I took Clinical Interviewing last semester which introduced me to the physical presence of being in a room with a client. The majority of the work in that class was spent teaching me to a) relax my nerves at seeing a client... a challenge, I promise you, b) use an economy of language, and c) equip me with some basic counseling techniques to help me listen effectively and help the client process.
This class was my first introduction (barring the Master's program at SAGU) to techniques for making a more lasting change in the client's life. Having someone caring listen to you who can ask precise questions to really facilitate your thinking is an amazing resource that can really do a lot of good. This class gave me an introduction into techniques for being more active in the counseling session, like assigning specific things for the client to do outside of session.
It also covered different ways of conceptualizing a problem. For example: a person comes to you because he's tired of losing control his temper and ostracizing friends or getting fired. You could look at it as a pure behavior problem. After all, the problem is his behavior. In this case when you're talking to... let's call him John, you're going to look at ways that he gets rewarded by losing control. Even though he loses friends over it, they cave to his pressure Or maybe people treat him really nice for a few days to keep from "setting him off again." Your therapy will focus on helping him to get these rewards in a more healthy way.
Another way to look at it would be from the perspective that thoughts cause behaviors. If John is blowing up and yelling at friends, there's something going on inside his head before he does that. So if John can learn to detour the mental progression to a blowup before it gets there, he can prevent it. Time will likely be spent helping him to discover this mental road. Therapy might then focus on helping John to be more aware of his thoughts and be more aware of alternate paths.
A derivative therapy of this would focus more on learning to balance necessary opposites in life (dialectics) like the rational part of our mind vs. the emotional part of our mind. Depending on the specifics of the situation John may focus here on how to accept the anger that he feels as a valid emotion, but not let it overwhelm the rational part of his mind that may say to temper it and channel it into something useful.
The list goes on and on. Some focus on changing the immediate situation. Others look into a backgrounds that set the stage for the situation ever arising in the first place. Some are very concrete and action-oriented while others are abstract and insight-oriented. It all depends on the client and what's going to be a best fit for him or her.

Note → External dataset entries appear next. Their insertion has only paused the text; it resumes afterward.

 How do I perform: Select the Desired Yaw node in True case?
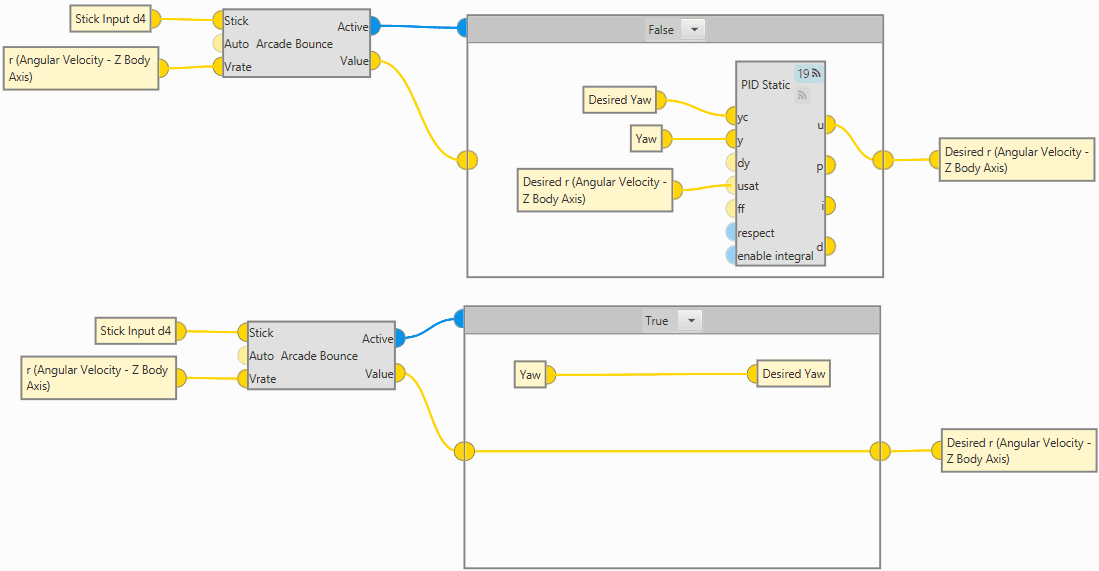tap(794, 374)
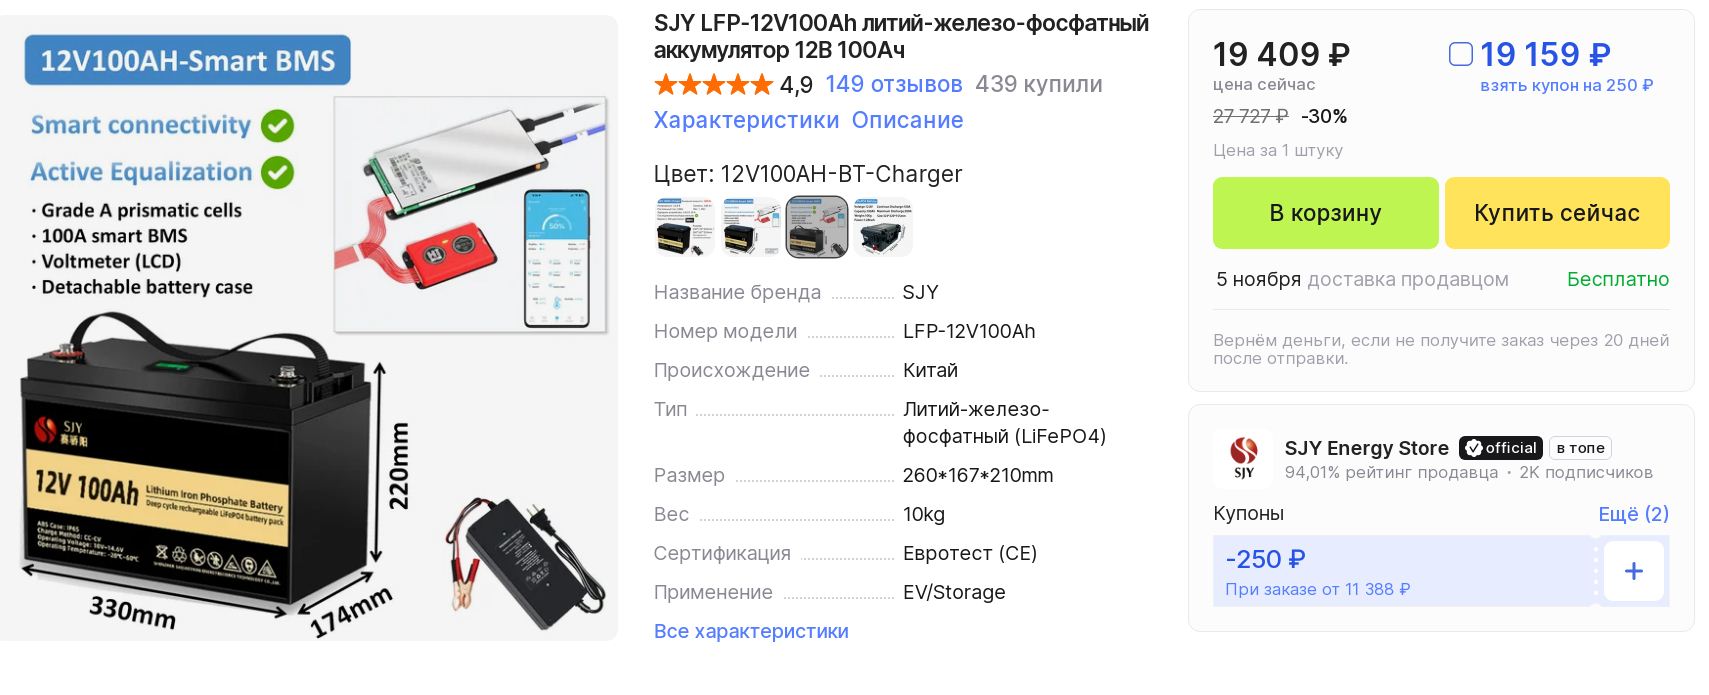Select the second color variant thumbnail

[751, 227]
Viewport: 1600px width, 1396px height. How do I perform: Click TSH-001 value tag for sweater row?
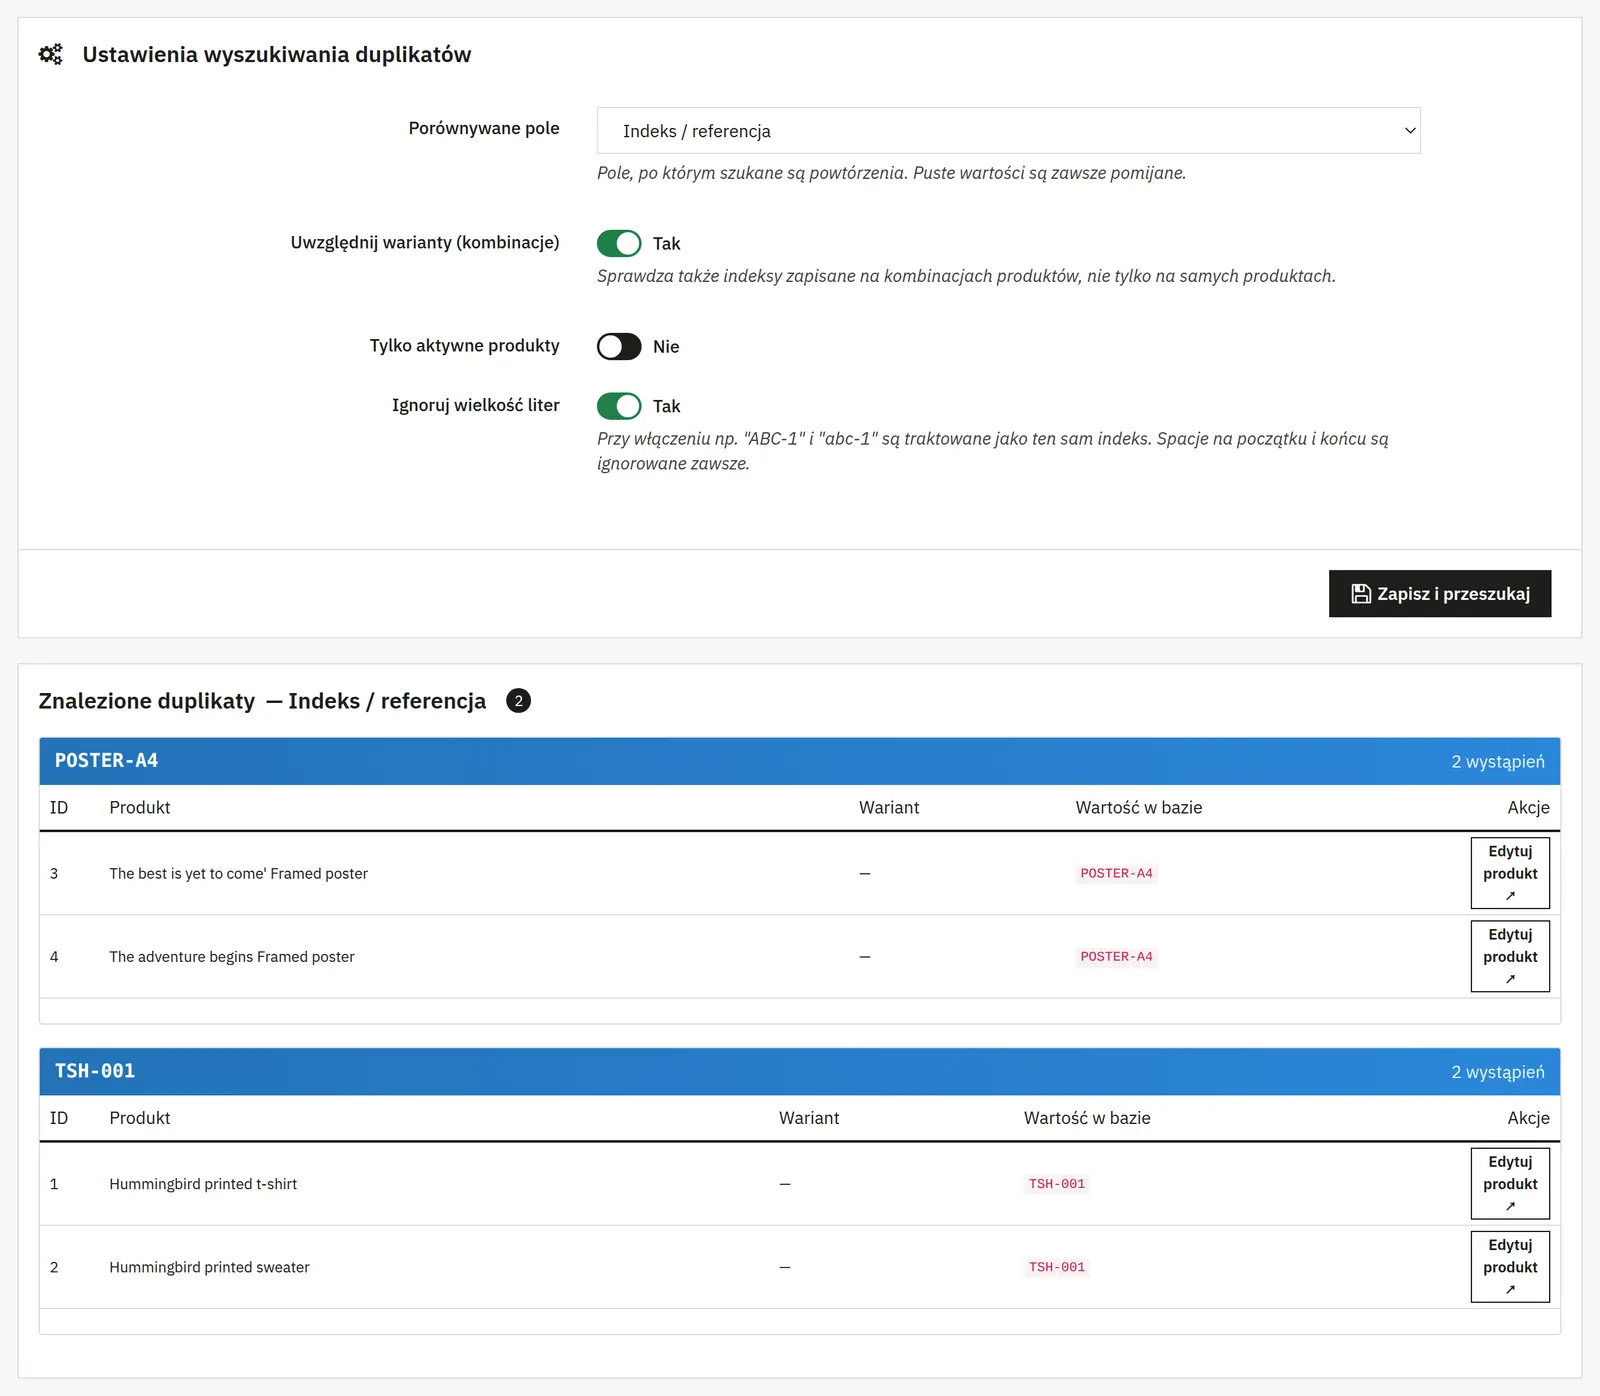1057,1267
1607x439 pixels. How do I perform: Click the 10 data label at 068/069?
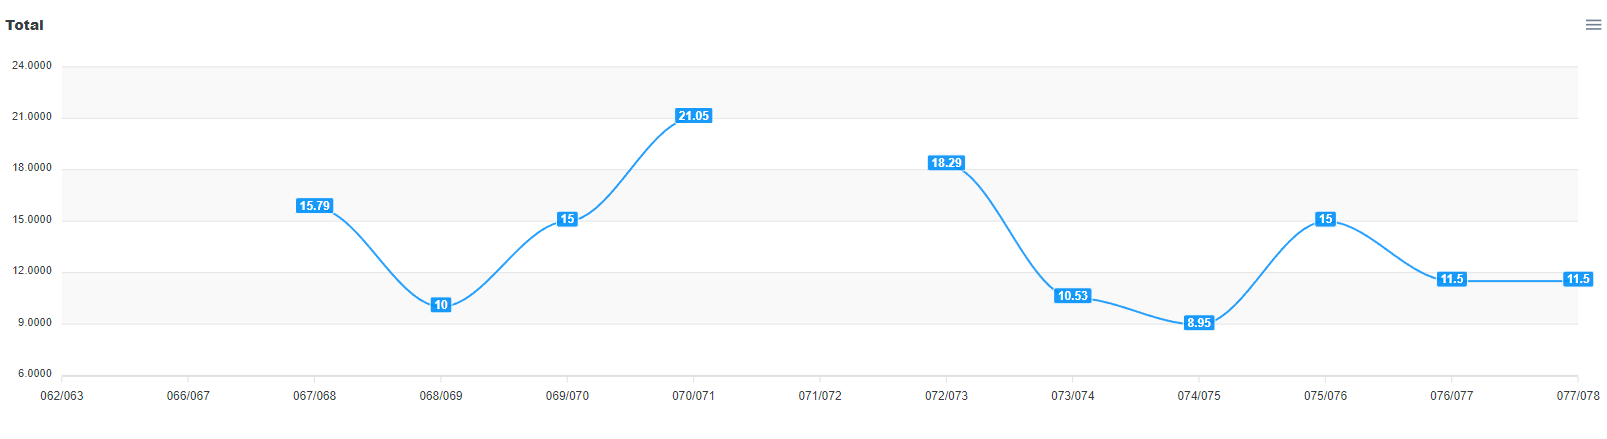pyautogui.click(x=441, y=305)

I've heard most of these therapies before, but it stuck so much more now than it ever has before. Maybe it's because I've seen a couple clients now and I understand more what it means to "do therapy." Maybe it's because I'm immersed in other classes (psychopathology, personality/intelligence testing) that help me to picture what it would be like to have these clients. I don't know. But I do know that what I did above where I took a sample case, conceptualized it in multiple ways, and developed a cursory treatment plan would have been totally out of my reach a semester ago. Props to the prof.